Times are changing and the hiring practices have made a shift. It’s now quite common to see companies taking on talent without degrees.
IT Employees and the Shift to Non-Degrees
It’s hard to understand why a company would hire non-degree individuals for a tech position. Until you realize these three points…
1. They’re Self Starters
Those willing to spend thousands of hours to master IT in their free time exhume incredible qualities of a self-starter. The requirements (and pressure) these individuals have eclipse most other roles. They must learn hundreds of systems and programs to find entry-level positions.
Education doesn’t stop at the core level, either.
These self-starters must know dozens of extra skills to land their dream job in IT — including:
- Web development — For creating portfolios
- Social media — To network with professionals
- Team management — To gain team experience
The self-starter amateurs will likely take on non-profit positions to show their value. They’ll hold these positions for some time before gaining basic, entry-level positions.
In the meantime, they continue to develop personal projects. Projects that challenge all levels of skills and knowledge. They are a unique type of individual companies desire.
The tech industry has a bad reputation for being inclusive and lacking diversity.
Tech giants have a strong inclination of hiring white, male IT employees. Though, these companies have taken proactive measures to diversify their workforce. One way is by reducing the barriers to entry.

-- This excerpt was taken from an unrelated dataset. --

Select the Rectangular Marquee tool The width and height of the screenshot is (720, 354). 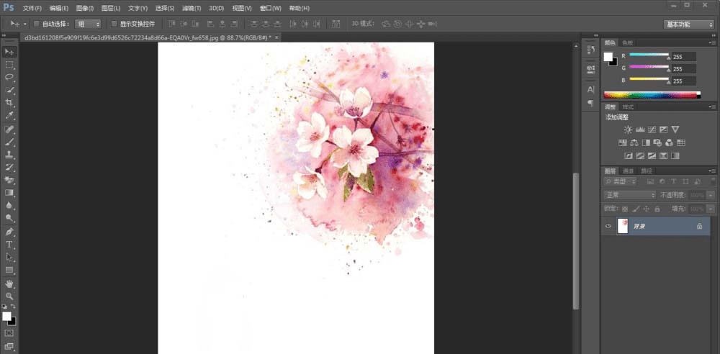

The barriers being degrees in:
- Computer science
- Information technology
The challenge begins with the lack of representation in the tech areas. Companies are having trouble meeting diversity demands due to low PoC populations. Recent incentives include thousands of scholarships through Udacity and Google in hopes of expanding the talent pool.
In all, the hope to improve representation in the tech sector has created an incentive for companies to reduce college requirements for entry-level positions.
There were more than 3 million STEM jobs available in 2016. These positions go unfilled due to stringent requirements. Another factor includes a waning interest in the tech field.
The lack of IT employees creates a strain and chokepoint for the tech industry. It’s one of the main reasons why many companies have lowered the barrier by outsourcing. Or, taking on non-degree seeking individuals.
The stigma of STEM remains.
Children (and adults) see the tech industry dominated by “geek culture”. It’s a turn-off from the get-go. The toxic environment is a detriment, too. Yet, schools are implementing STEM-like programs to encourage placement in the field.
Early adoption of tech will decrease the shortage over the next decade. But, companies need skilled IT employees — now — which have them seeking passionate, non-degree holders.
Expand Your Workforce with Merit
A lot of great talent goes to waste because of college education costs. It’s a shame a company does not broaden their search by eliminating this outdated idea of holding a degree. Especially when individuals already show incredible promise.